• [Task brief]
List every line in this data where the string "agent" occurs.

• [Task inputs]
———
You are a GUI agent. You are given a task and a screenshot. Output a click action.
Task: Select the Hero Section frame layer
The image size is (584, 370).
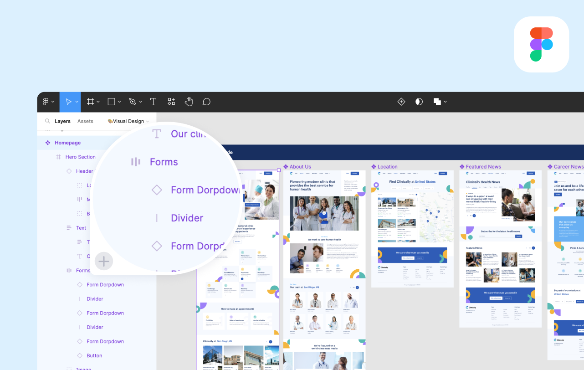80,157
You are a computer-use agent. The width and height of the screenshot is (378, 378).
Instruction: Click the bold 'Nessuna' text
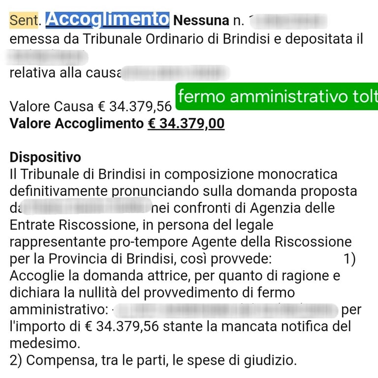point(201,21)
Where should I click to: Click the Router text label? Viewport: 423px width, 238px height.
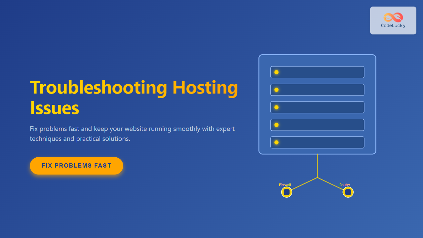(345, 185)
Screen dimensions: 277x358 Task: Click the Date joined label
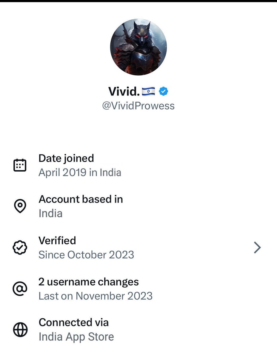pyautogui.click(x=66, y=158)
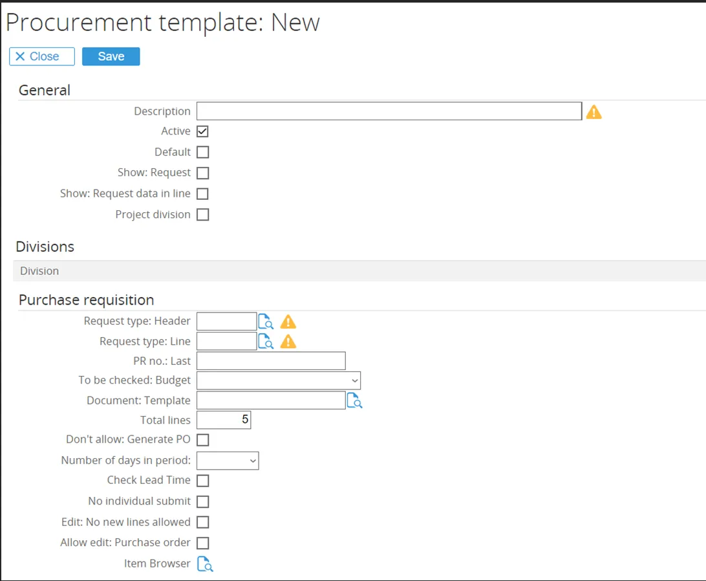706x581 pixels.
Task: Click warning icon beside Request type: Header
Action: (288, 322)
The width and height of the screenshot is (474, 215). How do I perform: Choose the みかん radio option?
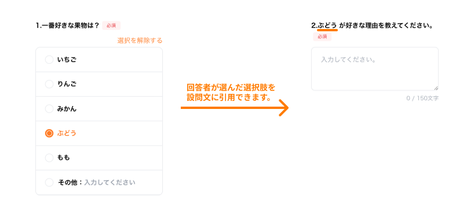pos(49,109)
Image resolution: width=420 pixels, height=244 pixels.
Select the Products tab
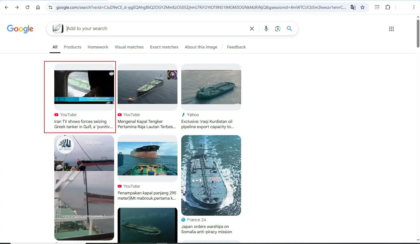pyautogui.click(x=72, y=47)
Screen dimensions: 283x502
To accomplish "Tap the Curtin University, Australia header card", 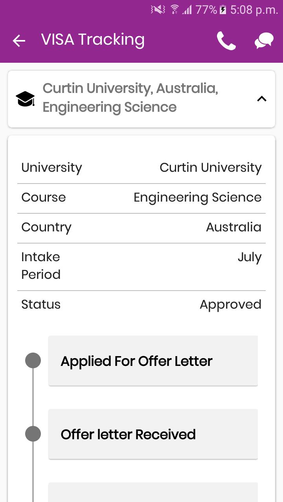I will click(142, 99).
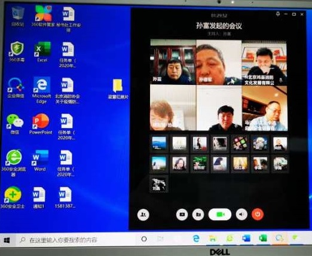Select the 北京鸿基消防 company video tile

[264, 63]
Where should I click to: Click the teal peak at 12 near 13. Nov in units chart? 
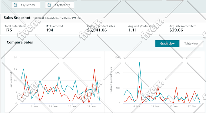59,76
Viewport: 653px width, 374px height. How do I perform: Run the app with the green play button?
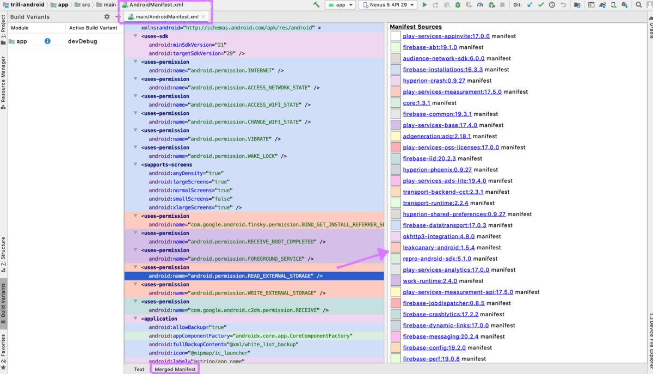[x=424, y=5]
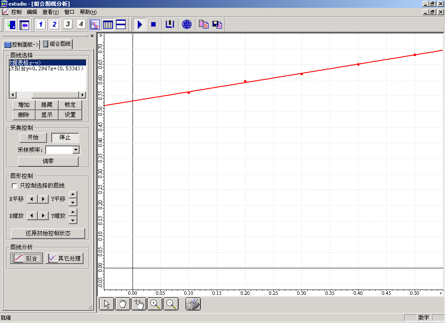Click the printer icon below graph
Viewport: 445px width, 323px height.
(x=193, y=304)
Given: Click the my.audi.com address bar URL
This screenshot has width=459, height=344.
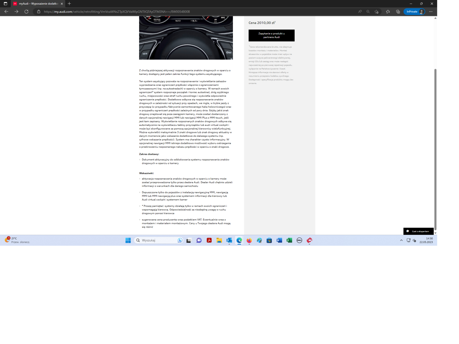Looking at the screenshot, I should [x=117, y=12].
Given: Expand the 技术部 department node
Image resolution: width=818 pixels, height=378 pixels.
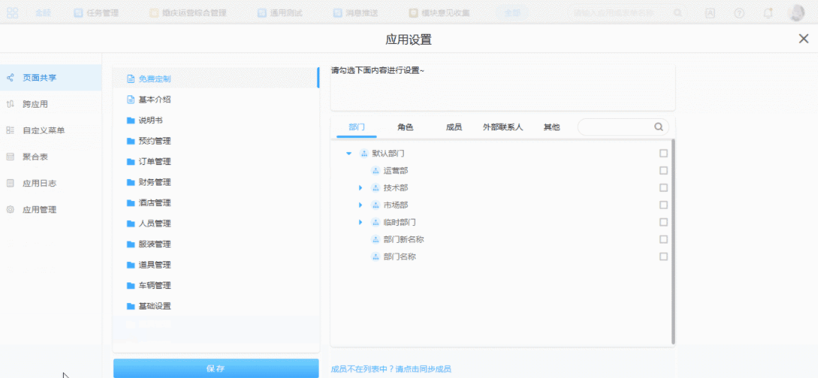Looking at the screenshot, I should click(360, 188).
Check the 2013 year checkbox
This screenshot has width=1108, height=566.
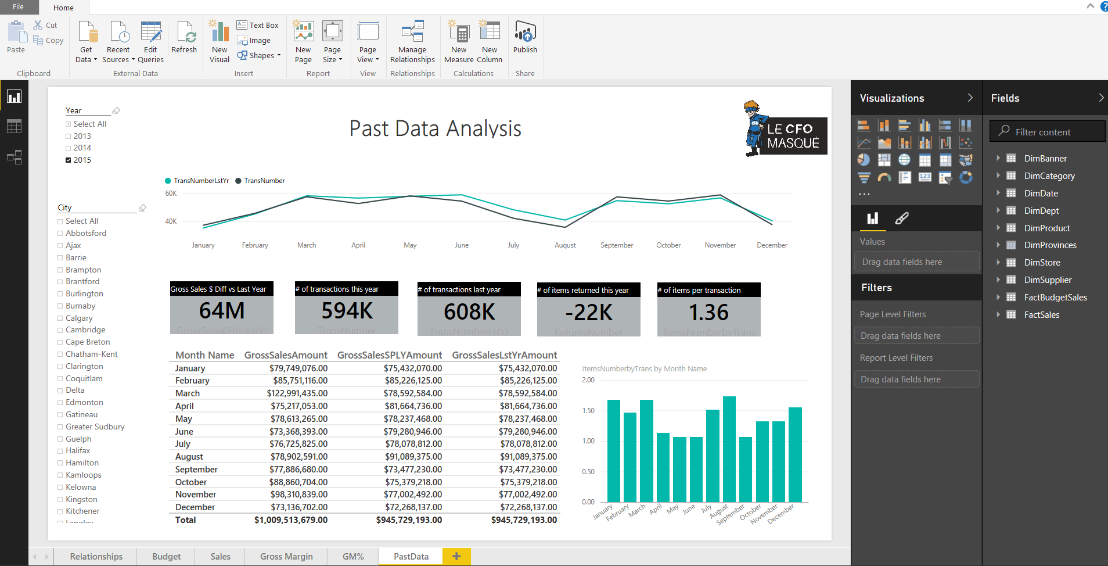(x=69, y=137)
———
• [Response]
You are a GUI agent. You are given a task and a screenshot. Output a click action.
You are a computer-use agent. The width and height of the screenshot is (378, 378).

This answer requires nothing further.